EXERCISE AIM
Only the lines from the line that contains "Task: Click the Australian Dollar name text" through the final line of the entries below belong in your answer, copied exactly and without pictures.

Records from a collection
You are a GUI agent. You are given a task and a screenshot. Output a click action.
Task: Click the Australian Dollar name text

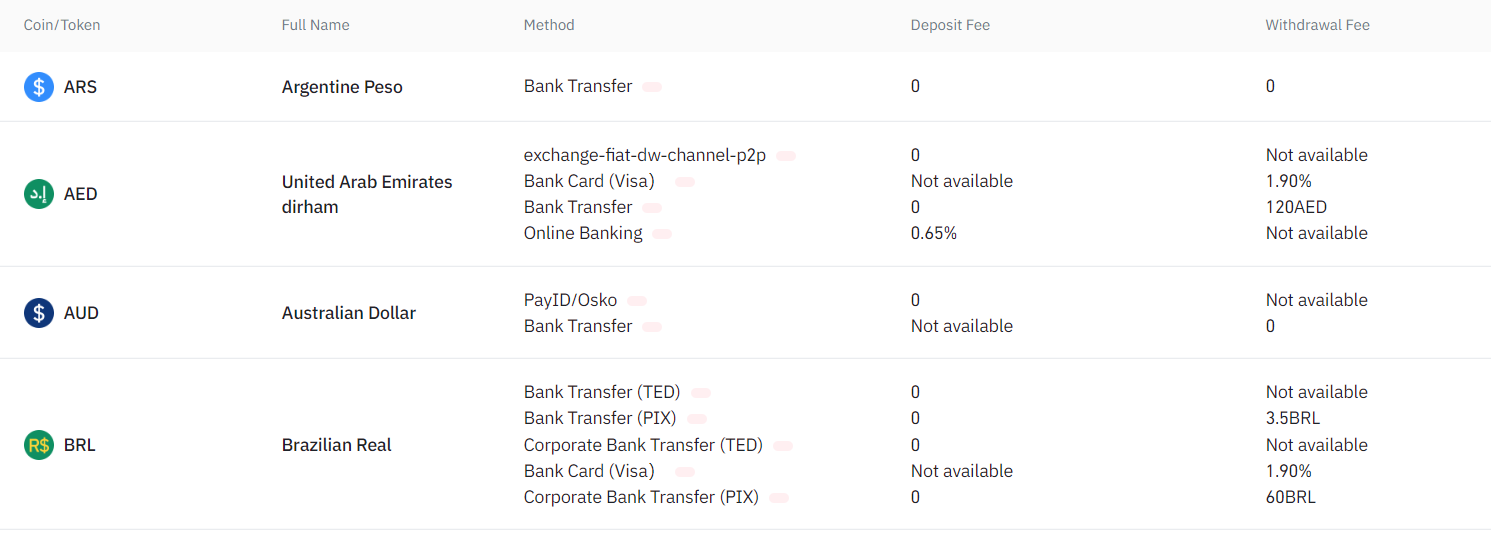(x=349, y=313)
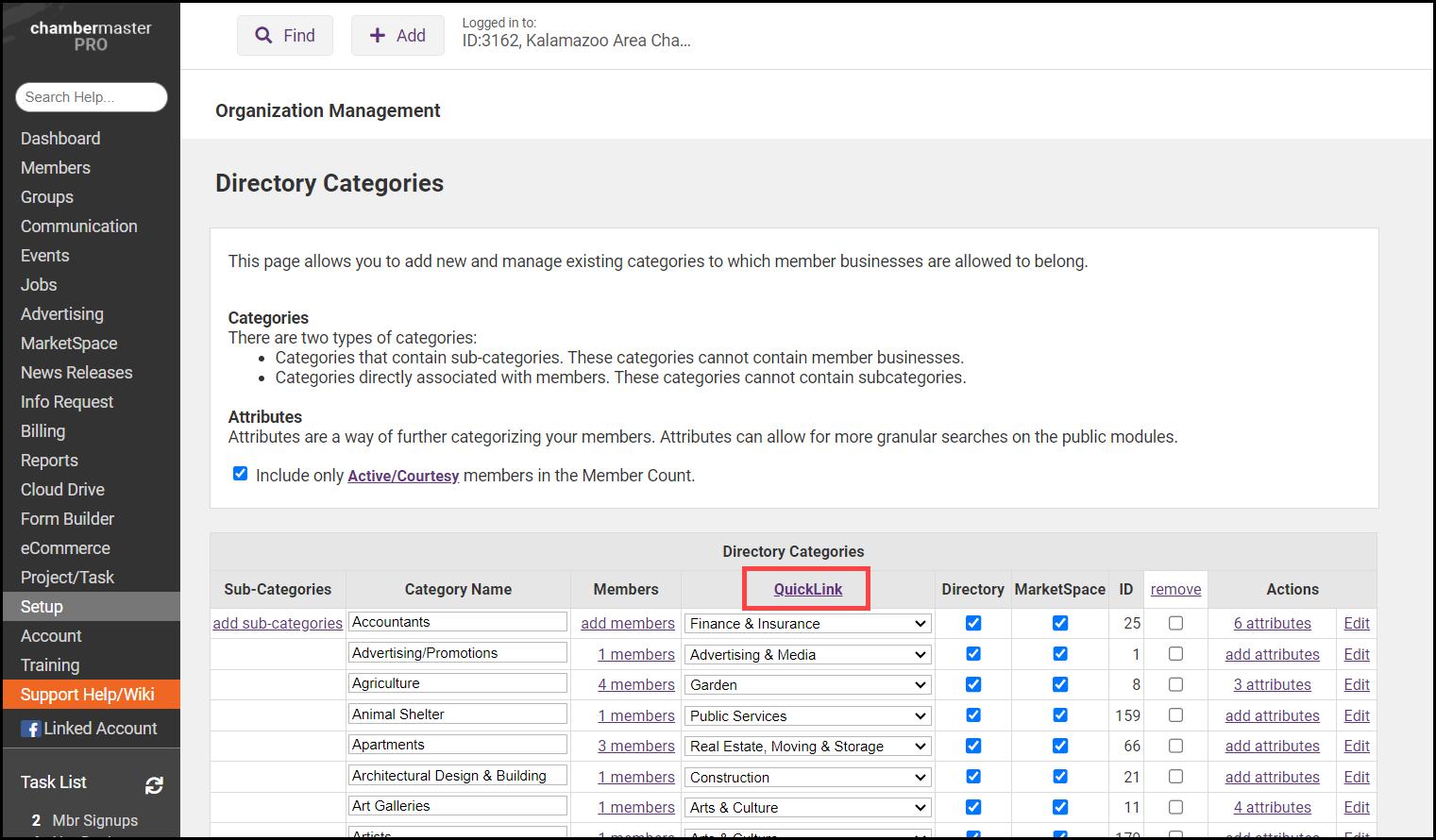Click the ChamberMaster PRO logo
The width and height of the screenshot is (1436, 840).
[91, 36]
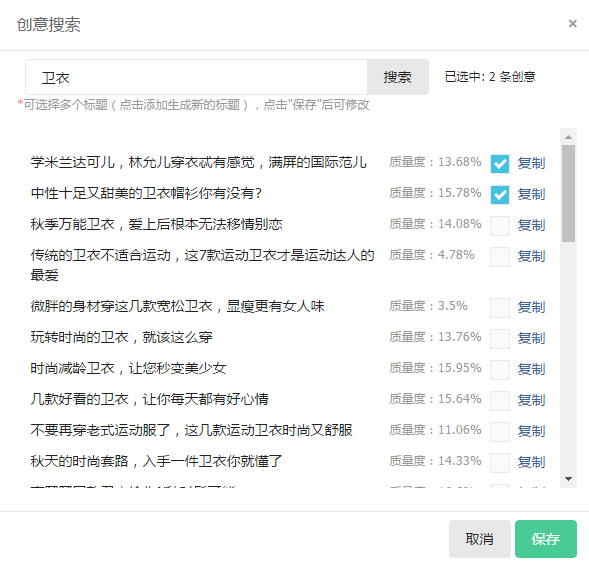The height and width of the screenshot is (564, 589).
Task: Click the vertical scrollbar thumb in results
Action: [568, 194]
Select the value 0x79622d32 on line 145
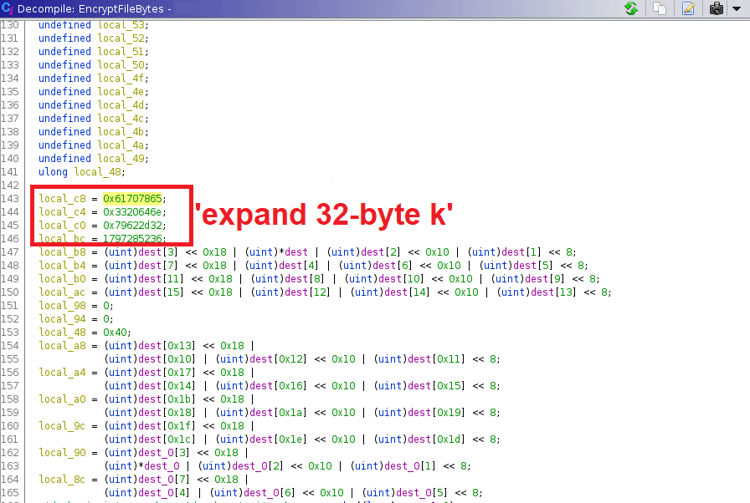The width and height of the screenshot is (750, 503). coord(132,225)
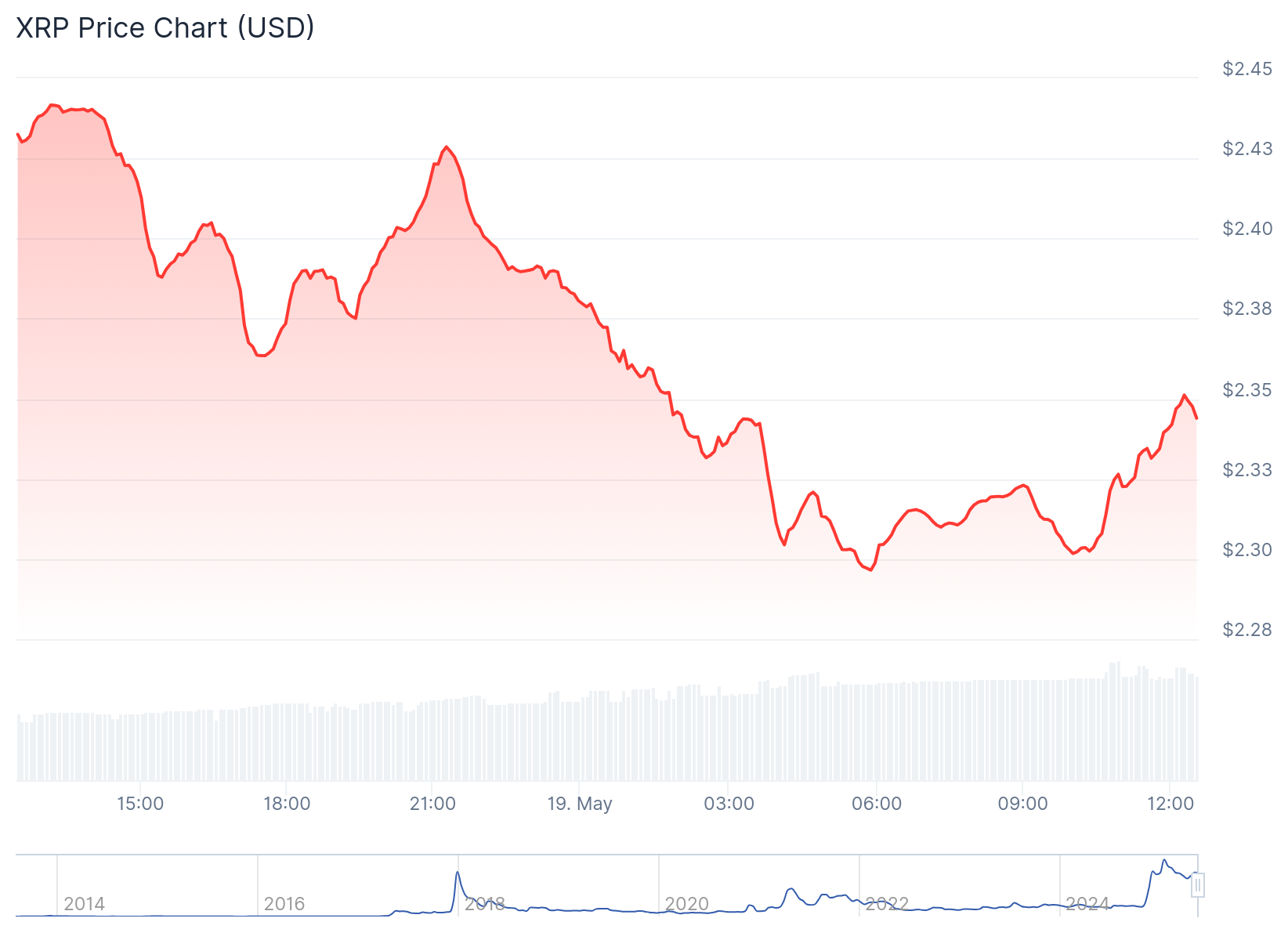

SOLUTION
Task: Click the Australian Dollar name text

(x=349, y=313)
Click the ChamberMaster PRO logo
The width and height of the screenshot is (1436, 840).
[91, 36]
The height and width of the screenshot is (564, 589).
Task: Click the vertical scrollbar thumb in results
Action: [568, 194]
Select the value 0x79622d32 on line 145
The width and height of the screenshot is (750, 503). coord(132,225)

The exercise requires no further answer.